- [Listed entries]

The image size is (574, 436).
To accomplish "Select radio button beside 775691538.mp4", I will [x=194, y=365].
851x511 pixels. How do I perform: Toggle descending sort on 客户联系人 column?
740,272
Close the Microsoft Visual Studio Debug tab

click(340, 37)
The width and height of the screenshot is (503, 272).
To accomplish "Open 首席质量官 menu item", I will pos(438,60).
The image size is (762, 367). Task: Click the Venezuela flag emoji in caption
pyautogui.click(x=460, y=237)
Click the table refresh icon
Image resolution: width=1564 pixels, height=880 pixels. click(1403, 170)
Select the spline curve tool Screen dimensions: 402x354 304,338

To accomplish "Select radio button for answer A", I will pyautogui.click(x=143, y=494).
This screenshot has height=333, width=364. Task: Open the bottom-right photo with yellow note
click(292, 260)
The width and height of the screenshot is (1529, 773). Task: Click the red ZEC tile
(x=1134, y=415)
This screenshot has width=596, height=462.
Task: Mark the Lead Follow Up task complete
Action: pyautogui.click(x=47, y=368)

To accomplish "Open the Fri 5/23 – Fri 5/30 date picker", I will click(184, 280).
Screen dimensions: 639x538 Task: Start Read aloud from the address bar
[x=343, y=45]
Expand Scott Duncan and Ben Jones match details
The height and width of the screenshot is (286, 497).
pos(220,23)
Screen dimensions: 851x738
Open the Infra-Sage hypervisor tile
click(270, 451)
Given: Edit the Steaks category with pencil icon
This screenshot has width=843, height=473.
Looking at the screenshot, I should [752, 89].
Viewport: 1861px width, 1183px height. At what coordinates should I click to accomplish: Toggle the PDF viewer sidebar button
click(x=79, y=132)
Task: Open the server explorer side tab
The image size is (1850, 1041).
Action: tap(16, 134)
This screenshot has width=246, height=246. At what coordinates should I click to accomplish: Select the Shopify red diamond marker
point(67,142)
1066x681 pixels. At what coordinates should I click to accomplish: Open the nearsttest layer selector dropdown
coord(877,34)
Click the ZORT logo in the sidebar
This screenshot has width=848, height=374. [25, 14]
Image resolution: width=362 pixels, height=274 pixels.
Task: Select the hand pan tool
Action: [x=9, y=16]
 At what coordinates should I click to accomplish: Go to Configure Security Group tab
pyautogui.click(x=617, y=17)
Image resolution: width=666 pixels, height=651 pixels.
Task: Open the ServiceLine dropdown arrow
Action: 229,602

- [Instructions to follow] Reproduce every row above verbatim, character for character, from the first to the last.

- [Worked answer]
The image size is (574, 436).
To accomplish "Select radio button beside 775691538.mp4", I will [x=194, y=365].
851x511 pixels. How do I perform: Toggle descending sort on 客户联系人 column?
740,272
Close the Microsoft Visual Studio Debug tab

click(340, 37)
The width and height of the screenshot is (503, 272).
To accomplish "Open 首席质量官 menu item", I will pos(438,60).
The image size is (762, 367). Task: Click the Venezuela flag emoji in caption
pyautogui.click(x=460, y=237)
Click the table refresh icon
Image resolution: width=1564 pixels, height=880 pixels. click(1403, 170)
Select the spline curve tool Screen dimensions: 402x354 304,338

To accomplish "Select radio button for answer A", I will pyautogui.click(x=143, y=494).
This screenshot has height=333, width=364. Task: Open the bottom-right photo with yellow note
click(292, 260)
The width and height of the screenshot is (1529, 773). Task: Click the red ZEC tile
(x=1134, y=415)
This screenshot has width=596, height=462.
Task: Mark the Lead Follow Up task complete
Action: pyautogui.click(x=47, y=368)

To accomplish "Open the Fri 5/23 – Fri 5/30 date picker", I will click(184, 280).
Screen dimensions: 639x538 Task: Start Read aloud from the address bar
[x=343, y=45]
Expand Scott Duncan and Ben Jones match details
The height and width of the screenshot is (286, 497).
pos(220,23)
Screen dimensions: 851x738
Open the Infra-Sage hypervisor tile
click(270, 451)
Given: Edit the Steaks category with pencil icon
This screenshot has width=843, height=473.
Looking at the screenshot, I should [752, 89].
Viewport: 1861px width, 1183px height. At what coordinates should I click to accomplish: Toggle the PDF viewer sidebar button
click(x=79, y=132)
Task: Open the server explorer side tab
The image size is (1850, 1041).
Action: tap(16, 134)
This screenshot has width=246, height=246. At what coordinates should I click to accomplish: Select the Shopify red diamond marker
point(67,142)
1066x681 pixels. At what coordinates should I click to accomplish: Open the nearsttest layer selector dropdown
coord(877,34)
Click the ZORT logo in the sidebar
This screenshot has width=848, height=374. [25, 14]
Image resolution: width=362 pixels, height=274 pixels.
Task: Select the hand pan tool
Action: [x=9, y=16]
 At what coordinates should I click to accomplish: Go to Configure Security Group tab
pyautogui.click(x=617, y=17)
Image resolution: width=666 pixels, height=651 pixels.
Task: Open the ServiceLine dropdown arrow
Action: 229,602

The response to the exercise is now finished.